Il paese s’ormeggiava al mattino di festa. Nuvole cinquecentesche attraversavano il cielo, galeoni in pompa magna, mentre in chiesa drizzavano i teloni di damasco per la Sacra Rappresentazione. L’odore delle mandorle tostate viaggiava basso per i vicoli, assieme allo zolfo dei mortaretti.
I consiglieri comunali passeggiavano in piazza, luccicanti di brillantina e virtù civica, mentre nelle case le donne – certe donne angelesse dalle braccia pelose e gli occhi di giglio chiuso – provavano gli scialli frangiati facendo mezze giravolte e ridendo con le labbra rosse.
Il Cristo Lungo era appoggiato alla parere dell’abside, magro e nodoso nella sua solitudine di ferro battuto: l’avrebbero portato, di forcella in forcella, a forza di braccia, fino alla Chiesa delle Anime del Purgatorio, e poi indietro, per propiziarsi un altro anno senza terremoti, senza siccità, senza capricci del re.
Nella casa dell’angolo, dove gli stucchi erano caduti e i marmi s’ammalavano d’una ruggine color disperazione, zia Matilde si vestiva svogliata: lei non voleva uscire mai in strada, nemmeno per la festa. L’innervosivano, le facciate irregolari che scantonavano nelle vinelle, gli usci incerti, i battenti di legno logori. Le ricordavano che la città era lontana, e lontana era l’altra vita, quella delle feste in Prefettura, del taffetà che strisciava sull’impiantito, dell’odore di cuoio e panno delle carrozze, dei cristalli nella sala grande. No, voleva restare sola, nella penombra dove i ricordi e le speranze erano stesi come arazzi un poco ammuffiti.
E c’era pure il rischio che zia Matilde incontrasse il suo fidanzato d’una volta.
Ferdinando aveva le sopracciglia unite al centro e uno sguardo da lupo. Non che mancasse di fascino, anzi piaceva persino a nonna Rodolfa, che ci aveva fatto un pensierino, su quel futuro genero d’un bruno ardente orlato di rosso. Ma Matilde aveva detto di no proprio per lo stesso motivo. Avrebbe voluto un fidanzato di legno e corda, lei. Un fidanzato preferibilmente zitto, oppure capace di melodie mai sentite prima. Un fidanzato con un odore asciutto d’abete rosso. Un violino, in pratica.

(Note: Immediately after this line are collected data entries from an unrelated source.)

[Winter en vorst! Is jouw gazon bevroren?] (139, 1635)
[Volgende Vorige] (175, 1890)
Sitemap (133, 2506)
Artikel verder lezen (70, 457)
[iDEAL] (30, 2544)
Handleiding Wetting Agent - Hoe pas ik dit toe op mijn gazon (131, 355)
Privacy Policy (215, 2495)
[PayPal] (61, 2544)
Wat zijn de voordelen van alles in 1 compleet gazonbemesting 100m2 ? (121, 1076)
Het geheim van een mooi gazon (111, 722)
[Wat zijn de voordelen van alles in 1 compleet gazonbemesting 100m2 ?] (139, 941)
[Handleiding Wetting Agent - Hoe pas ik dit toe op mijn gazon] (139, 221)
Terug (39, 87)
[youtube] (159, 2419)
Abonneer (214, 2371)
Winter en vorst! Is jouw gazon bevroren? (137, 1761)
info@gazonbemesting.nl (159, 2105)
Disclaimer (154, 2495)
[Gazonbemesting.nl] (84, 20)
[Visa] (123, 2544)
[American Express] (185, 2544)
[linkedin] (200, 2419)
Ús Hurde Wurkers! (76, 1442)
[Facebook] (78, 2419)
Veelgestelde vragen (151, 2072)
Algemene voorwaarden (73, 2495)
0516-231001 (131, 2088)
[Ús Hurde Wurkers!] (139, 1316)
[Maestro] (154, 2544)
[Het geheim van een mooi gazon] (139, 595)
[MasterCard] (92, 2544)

Ferdinando era piuttosto un contrabbasso, e in quanto tale piaceva particolarmente a Rodolfa, che – come dire – per gli uomini aveva orecchio.
Pure Ferdinando non aveva smesso di pensare a Matilde: più che amarla, la voleva castigare, il che per certi uomini è quasi lo stesso.
Quella mattina si presentò alla casa d’angolo, e cominciò a chiamare Matilde a voce spiegata. Sapeva che si sarebbe affacciata solo per farlo star zitto.
“Matilde, vieni alla processione con me” le urlò con passione maleducata appena lei s’affacciò, pallida, dalla finestra sopra lo stemma di famiglia. I leoni di pietra senza unghie contemplavano il giglio marcio, ed era tutto quello che restava.
“Nemmeno se lei fosse l’ultimo uomo al mondo” rispose a labbra strette Matilde, pensando che, tanto, per lei quello non era nemmeno un uomo e non c’era pericolo.
“Matilde, mi piaci di più quando fai il broncio” urlò lui, più per la piccola folla che s’andava raccogliendo che per lei.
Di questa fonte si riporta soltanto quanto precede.